» Passage provided:

Operations on objects.

GET Object

This implementation of the GET operation retrieves objects from Amazon S3. 

An Amazon S3 bucket does not have a directory hierarchy like the one in a typical file system. However, it is possible to create a logical hierarchy by using object key names that imply a folder structure. For example, instead of naming an object sample.jpg, it is possible to  name it as photos/2006/February/sample.jpg.

To get an object from such a logical hierarchy, specify the full key name for the object in the GET operation. For a virtual hosted-style request example, if the object is named  photos/2006/February/sample.jpg, the resource is referenced as /photos/2006/February/sample.jpg:

https://bucket.s3.amazonaws.com/photos/2006/February/sample.jpg

  • Request

https://BucketName.s3.amazonaws.com/ObjectName

  • Syntax

GET /ObjectName HTTP/1.1

                Host: BucketName.s3.amazonaws.com

                Date: date

                Authorization: #authorization string#

  • Sample Request

https://bucket.s3.amazonaws.com/my-image.jpg

The following request returns the object, my-image.jpg.

GET /my-image.jpg HTTP/1.1

Host: bucket.s3.amazonaws.com

Date: Wed, 28 Oct  2009 22:32:00 GMT

Authorization: authorization string

  • Sample Response

HTTP/1.1 200 OK
x-amz-id-2: eftixk72aD6Ap51TnqcoF8eFidJG9Z/2mkiDFu8yU9AS1ed4OpIszj7UDNEHGran
x-amz-request-id: 318BC8BC148832E5
Date: Wed, 28 Oct 2009 22:32:00 GMT
Last-Modified: Wed, 12 Oct 2009 17:50:00 GMT
ETag: "fba9dede5f27731c9771645a39863328"
Content-Length: 434234
Content-Type: text/plain
Connection: close
Server: AmazonS3
[434234 bytes of object data]

Getting the content of an object

Creating a parameterized data source to get the content of any object

  1. Select the type of data source needed depending on the type of file want to recover from Amazon S3. In this example, a Delimited File data source will be used.

  1. Select the HTTP Client option as the Data Route parameter.

  1. Configure the “HTTP Client” data route to access an Amazon S3 stored object.
  1. HTTP Method: GET.
  2. URL:

https://bucketname.s3.amazonaws.com/bucketobject

In this example, we are going to parameterize the “bucketname” and “bucketobject” of the http request with the param_host and param_filepath input parameters, which will allow to recover any object from any bucket.

https://@{param_host}@{param_filepath}

  1. Uncheck the “Test connection” checkbox.

This allows to create the data source without testing the connection and without specifying a value for the input parameters.

We will specify these parameters when creating base views on the data source only.

  1. Configure the “HTTP Headers”.

We need to create two headers, Authorization and          (or “date”), to recover objects from a bucket. These headers have to be parameterized as well.

Click OK, to confirm the HTTP Client configuration.

  1. At this point if you press again the OK button, it will be shown the configuration main window of the data source. Now, depending on the file to be accessed, the appropriate data source configuration has to be entered.

  1. Finally, after clicking on the “Save” button the data source is created showing the configuration set in the previous steps.

Creating a base view from the data source

  1. Click on Create base view button.

At this moment, you have to set the values for the mandatory input parameters of the delimited data source configured in the previous step:

  • param_host: url of the host that contains the object to recover. It is composed of “bucket_name” + “.s3.amazonaws.com”.

Interface element records:
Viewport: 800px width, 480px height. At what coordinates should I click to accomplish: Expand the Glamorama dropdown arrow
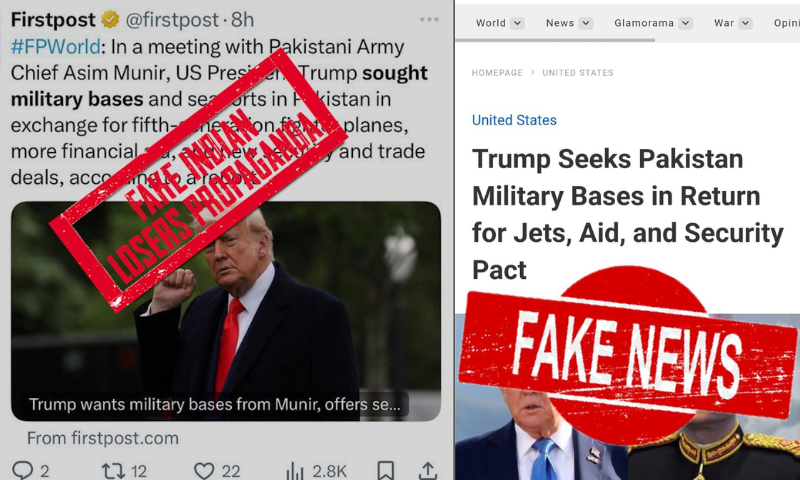point(686,23)
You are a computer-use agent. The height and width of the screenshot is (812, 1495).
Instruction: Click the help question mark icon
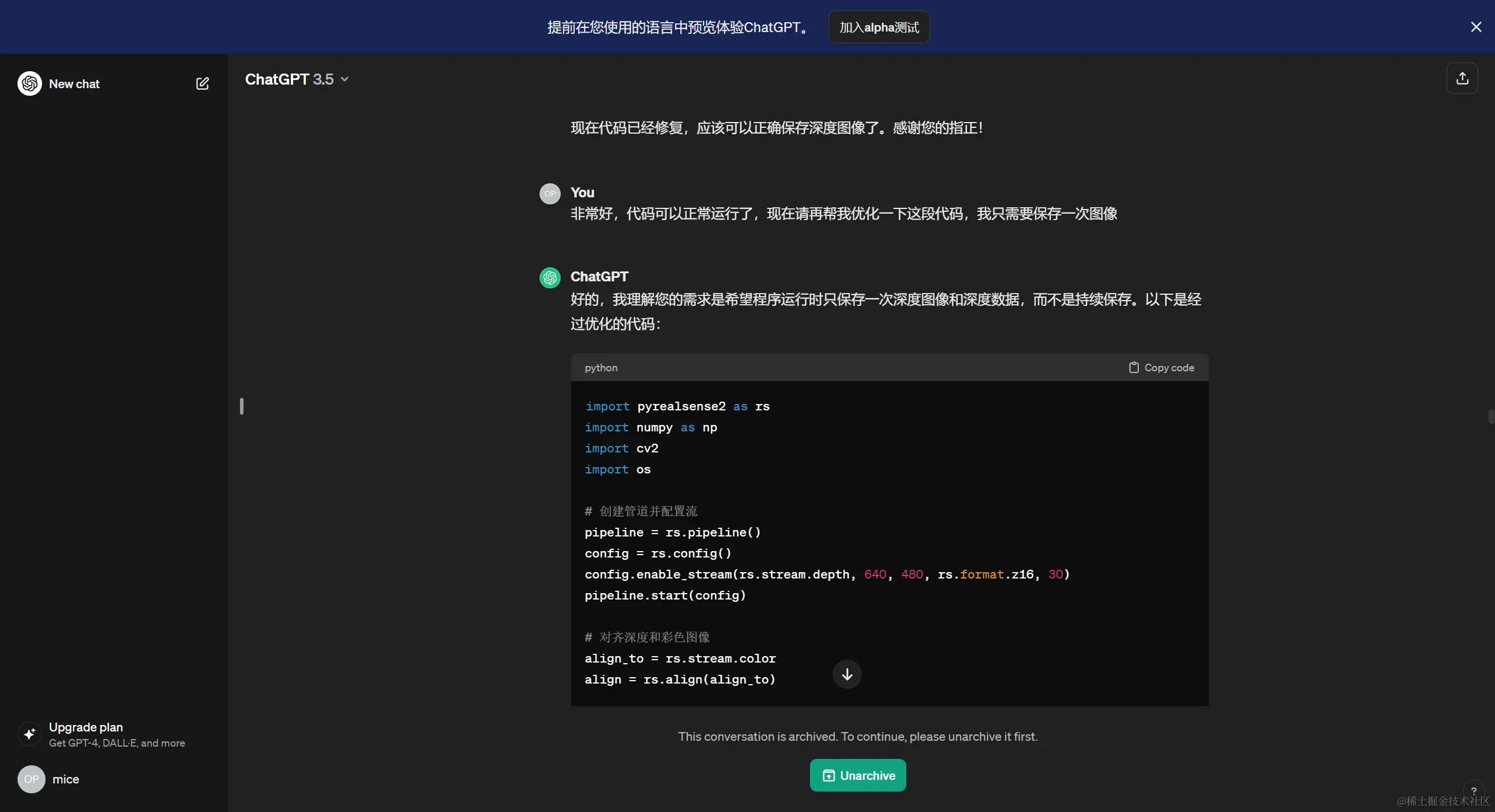coord(1473,791)
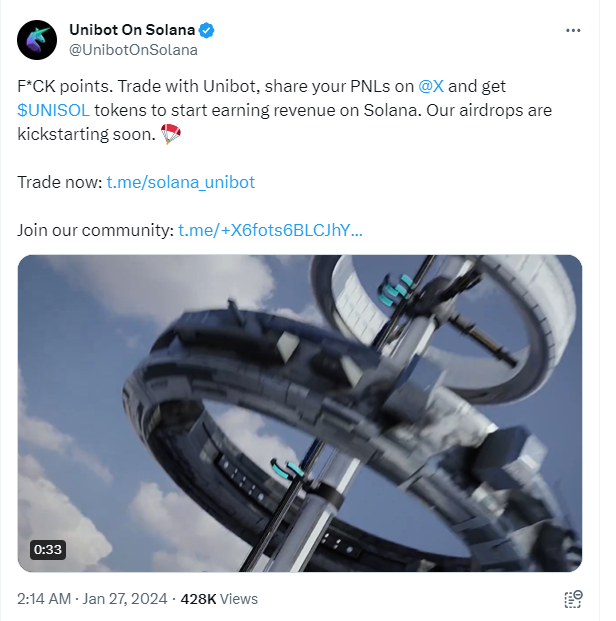The image size is (616, 621).
Task: Open the Unibot On Solana display name
Action: pos(132,30)
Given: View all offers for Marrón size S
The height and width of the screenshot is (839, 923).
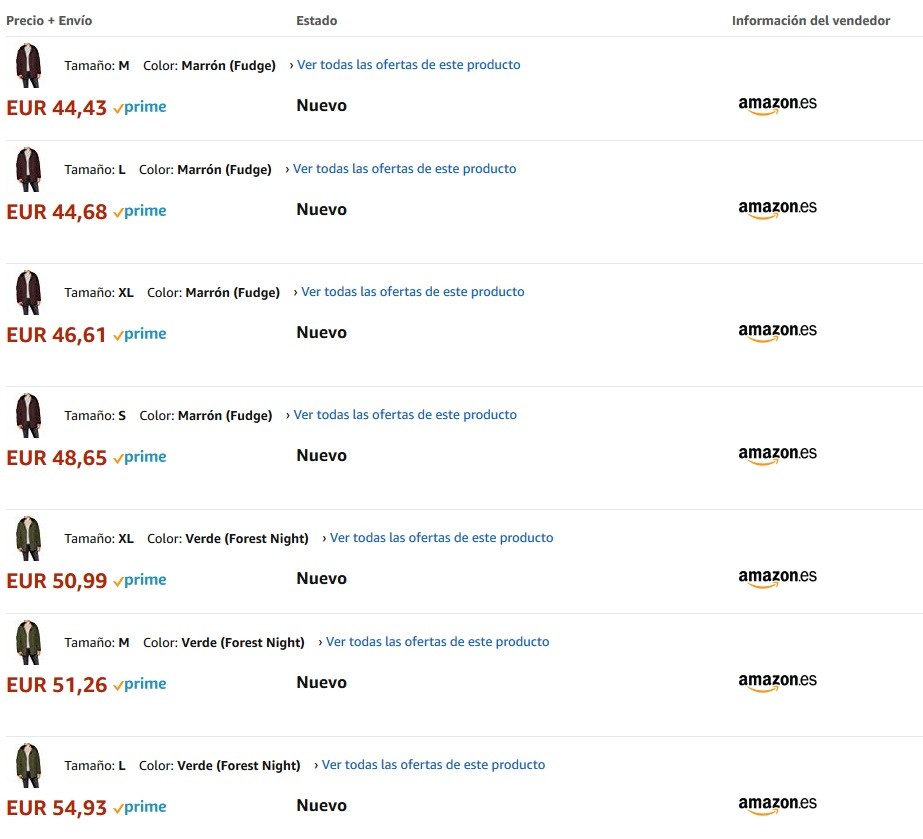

» To do:
1 - Condense the paragraph in the Amazon S3 passage that begins "An Amazon S3 bucket does not have a directory hierarchy" into a shorter version that keeps its main facts.
2 - Carry the Amazon S3 passage forward from its final line, in the same style.
The rows come from a different source than the Amazon S3 passage.

» Answers to the exercise:
1 - An Amazon S3 bucket has no directory hierarchy like a typical file system's. Object key names that imply folders can create a logical hierarchy instead. For example, an object can be named photos/2006/February/sample.jpg rather than sample.jpg.

2 -
  • param_filepath: name of the object to recover. It should start with the “/” character.
  • param_date: date when the object is requested. It will be used to send as the “x-amz-date” header and as an input parameter to calculate the “param_auth” parameter.auth
  • param_auth: value of the “Authorization” header that will be sent to the REST service. It contains the authorization signed string used by the REST service to authenticate and authorize the corresponding http request.

To be able to set the param_auth value the process that calculates the AWS Authorization Request Header has to be implemented. To know more about this header you can take a look to the following article: Authentication Header. An easy way to implement this authentication mechanism is to use a VDP custom function that could be invoked any time the view is queried to create the Authorization header that is needed for the authenticated requests.

Note: Remember that there is a limit of 15 minutes between the query’s authentication parameters are set up and the time that the request arrives to the Amazon S3 service.

  1. After that, the settings window of the new base view will be shown. Change the name of the view and modify the fields as needed and click on the OK button.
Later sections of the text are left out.